As 2018 comes to a close, we want to take the opportunity to reflect on our Outbreak Thursday (OT) coverage from the past year. Continuing our tradition from last year, when we revisited some of 2017’s biggest stories in the realm of outbreaks, we look back on an eventful 2018, and share with you some updates and new insights on selected posts.

Before jumping in to the countdown, we want to emphasize again that these topics are not ranked in any particular order and that the associated numbers do not represent any attempt to compare their impact, in either magnitude or severity. We would also like to acknowledge that some of our coverage spans multiple categories, and that our attempt to sort the posts was to only done to provide structure. With that understanding, let’s jump right into our countdown.
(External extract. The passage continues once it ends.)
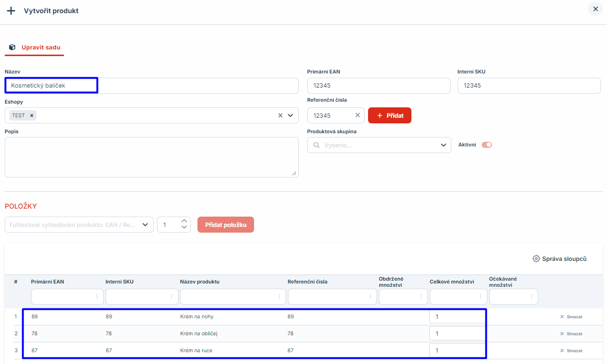Screen dimensions: 607x364
Task: Delete the Krém na nohy row
Action: click(571, 317)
10. Cholera Around the World

Cholera was one of the earliest topics for OT’s 2018 coverage. The diarrheal disease, caused by the bacteria Vibrio cholerae, affects nearly 2.9 million people each year, largely in areas lacking established water/sewage treatment systems. The bacteria enter the human system when ingested and are often found in food and water that has come into contact with contaminated material.

Since the risk of contamination can often be mitigated with effective hygiene and sanitation systems in place, cholera outbreaks frequently reflect a larger public health issue. In last year’s reflection, Yemen’s humanitarian crisis was highlighted as the most significant health event in 2017. Like many of the health challenges facing Yemen, the cholera epidemic persisted into the new year, and there were concerns early in the spring that a new wave of cases would hit an already devastated population. Although cholera remains a major concern in the region, there is a silver lining with the reintroduction of a vaccination campaign in early May and successful attempts at reaching thousands of children with oral cholera vaccine.

Concerningly, reports emerged in October that cholera incidence was once again on the rise, at more than 10,000 new cases per week. Official reporting has been inconsistent, however, with only two EMRO Epidemiology Bulletins since weekly reporting stopped in June (and the most recent report from October 8-14 is unavailable on the WHO EMRO website). The most recent identified data—published in another EMRO report, the Weekly Epidemiological Monitor, from December 16—shows a total of 1,343,363 cases and 2,751 deaths in Yemen, up from 1,121,189 cases and 2,326 deaths at our last check-in.

Cholera continued to raise concerns around the world, providing challenges in for new governments and highlighting gaps in public health systems.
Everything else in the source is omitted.